## [Directions]
When responding, copy every record below exactly as it appears.

== Segment start ==

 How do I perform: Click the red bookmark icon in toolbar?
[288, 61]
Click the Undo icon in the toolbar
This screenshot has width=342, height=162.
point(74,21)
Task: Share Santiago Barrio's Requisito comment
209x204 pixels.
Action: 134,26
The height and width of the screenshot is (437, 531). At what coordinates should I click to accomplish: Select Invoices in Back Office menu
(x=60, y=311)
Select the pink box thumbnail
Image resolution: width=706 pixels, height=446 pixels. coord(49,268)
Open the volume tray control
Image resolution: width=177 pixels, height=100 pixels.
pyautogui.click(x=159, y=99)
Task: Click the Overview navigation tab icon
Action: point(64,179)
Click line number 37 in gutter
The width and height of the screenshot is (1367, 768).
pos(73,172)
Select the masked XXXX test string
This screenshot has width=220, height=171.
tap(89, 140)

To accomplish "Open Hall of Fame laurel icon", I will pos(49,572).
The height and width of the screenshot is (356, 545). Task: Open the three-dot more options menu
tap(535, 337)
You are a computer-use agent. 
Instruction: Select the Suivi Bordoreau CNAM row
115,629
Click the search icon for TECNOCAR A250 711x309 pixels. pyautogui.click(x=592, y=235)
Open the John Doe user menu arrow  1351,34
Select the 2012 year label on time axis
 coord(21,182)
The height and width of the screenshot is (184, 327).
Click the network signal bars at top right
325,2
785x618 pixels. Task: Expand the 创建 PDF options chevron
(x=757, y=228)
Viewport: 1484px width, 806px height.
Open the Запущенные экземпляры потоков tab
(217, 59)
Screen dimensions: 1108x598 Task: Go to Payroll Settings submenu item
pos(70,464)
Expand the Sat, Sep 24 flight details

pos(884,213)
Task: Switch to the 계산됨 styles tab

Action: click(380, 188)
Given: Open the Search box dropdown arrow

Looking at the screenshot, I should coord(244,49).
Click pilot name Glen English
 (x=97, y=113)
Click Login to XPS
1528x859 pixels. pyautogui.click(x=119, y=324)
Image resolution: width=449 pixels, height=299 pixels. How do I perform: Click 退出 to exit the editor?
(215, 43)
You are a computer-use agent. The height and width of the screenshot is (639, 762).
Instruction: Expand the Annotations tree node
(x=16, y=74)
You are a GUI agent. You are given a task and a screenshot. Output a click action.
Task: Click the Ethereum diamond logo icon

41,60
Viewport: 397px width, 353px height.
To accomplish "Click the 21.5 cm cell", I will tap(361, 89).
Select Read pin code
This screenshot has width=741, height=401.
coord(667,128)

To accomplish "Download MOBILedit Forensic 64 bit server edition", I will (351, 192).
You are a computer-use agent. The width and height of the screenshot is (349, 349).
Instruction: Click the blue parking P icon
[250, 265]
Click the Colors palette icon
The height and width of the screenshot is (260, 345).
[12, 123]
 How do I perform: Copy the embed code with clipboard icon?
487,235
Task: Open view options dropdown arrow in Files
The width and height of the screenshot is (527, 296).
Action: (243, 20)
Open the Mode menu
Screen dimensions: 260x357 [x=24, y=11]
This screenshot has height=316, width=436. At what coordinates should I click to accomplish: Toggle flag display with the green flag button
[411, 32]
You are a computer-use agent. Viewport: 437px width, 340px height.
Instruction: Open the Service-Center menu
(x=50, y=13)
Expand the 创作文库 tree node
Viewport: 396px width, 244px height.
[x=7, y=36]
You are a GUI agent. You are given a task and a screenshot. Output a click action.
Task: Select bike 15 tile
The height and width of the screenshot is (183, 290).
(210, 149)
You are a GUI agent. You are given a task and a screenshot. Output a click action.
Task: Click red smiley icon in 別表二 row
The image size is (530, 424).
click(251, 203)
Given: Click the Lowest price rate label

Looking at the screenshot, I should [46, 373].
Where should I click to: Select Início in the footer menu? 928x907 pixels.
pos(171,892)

== Segment end ==

## [Result of this task]
 How do I perform: Click the red bookmark icon in toolbar?
[288, 61]
Click the Undo icon in the toolbar
This screenshot has width=342, height=162.
point(74,21)
Task: Share Santiago Barrio's Requisito comment
209x204 pixels.
Action: 134,26
The height and width of the screenshot is (437, 531). At what coordinates should I click to accomplish: Select Invoices in Back Office menu
(x=60, y=311)
Select the pink box thumbnail
Image resolution: width=706 pixels, height=446 pixels. coord(49,268)
Open the volume tray control
Image resolution: width=177 pixels, height=100 pixels.
pyautogui.click(x=159, y=99)
Task: Click the Overview navigation tab icon
Action: point(64,179)
Click line number 37 in gutter
The width and height of the screenshot is (1367, 768).
pos(73,172)
Select the masked XXXX test string
This screenshot has width=220, height=171.
tap(89, 140)

To accomplish "Open Hall of Fame laurel icon", I will pos(49,572).
The height and width of the screenshot is (356, 545). Task: Open the three-dot more options menu
tap(535, 337)
You are a computer-use agent. 
Instruction: Select the Suivi Bordoreau CNAM row
115,629
Click the search icon for TECNOCAR A250 711x309 pixels. pyautogui.click(x=592, y=235)
Open the John Doe user menu arrow  1351,34
Select the 2012 year label on time axis
 coord(21,182)
The height and width of the screenshot is (184, 327).
Click the network signal bars at top right
325,2
785x618 pixels. Task: Expand the 创建 PDF options chevron
(x=757, y=228)
Viewport: 1484px width, 806px height.
Open the Запущенные экземпляры потоков tab
(217, 59)
Screen dimensions: 1108x598 Task: Go to Payroll Settings submenu item
pos(70,464)
Expand the Sat, Sep 24 flight details

pos(884,213)
Task: Switch to the 계산됨 styles tab

Action: click(380, 188)
Given: Open the Search box dropdown arrow

Looking at the screenshot, I should coord(244,49).
Click pilot name Glen English
 (x=97, y=113)
Click Login to XPS
1528x859 pixels. pyautogui.click(x=119, y=324)
Image resolution: width=449 pixels, height=299 pixels. How do I perform: Click 退出 to exit the editor?
(215, 43)
You are a computer-use agent. The height and width of the screenshot is (639, 762).
Instruction: Expand the Annotations tree node
(x=16, y=74)
You are a GUI agent. You are given a task and a screenshot. Output a click action.
Task: Click the Ethereum diamond logo icon

41,60
Viewport: 397px width, 353px height.
To accomplish "Click the 21.5 cm cell", I will tap(361, 89).
Select Read pin code
This screenshot has width=741, height=401.
coord(667,128)

To accomplish "Download MOBILedit Forensic 64 bit server edition", I will (351, 192).
You are a computer-use agent. The width and height of the screenshot is (349, 349).
Instruction: Click the blue parking P icon
[250, 265]
Click the Colors palette icon
The height and width of the screenshot is (260, 345).
[12, 123]
 How do I perform: Copy the embed code with clipboard icon?
487,235
Task: Open view options dropdown arrow in Files
The width and height of the screenshot is (527, 296).
Action: (243, 20)
Open the Mode menu
Screen dimensions: 260x357 [x=24, y=11]
This screenshot has height=316, width=436. At what coordinates should I click to accomplish: Toggle flag display with the green flag button
[411, 32]
You are a computer-use agent. Viewport: 437px width, 340px height.
Instruction: Open the Service-Center menu
(x=50, y=13)
Expand the 创作文库 tree node
Viewport: 396px width, 244px height.
[x=7, y=36]
You are a GUI agent. You are given a task and a screenshot. Output a click action.
Task: Select bike 15 tile
The height and width of the screenshot is (183, 290).
(210, 149)
You are a GUI agent. You are given a task and a screenshot. Output a click action.
Task: Click red smiley icon in 別表二 row
The image size is (530, 424).
click(251, 203)
Given: Click the Lowest price rate label

Looking at the screenshot, I should [46, 373].
Where should I click to: Select Início in the footer menu? 928x907 pixels.
pos(171,892)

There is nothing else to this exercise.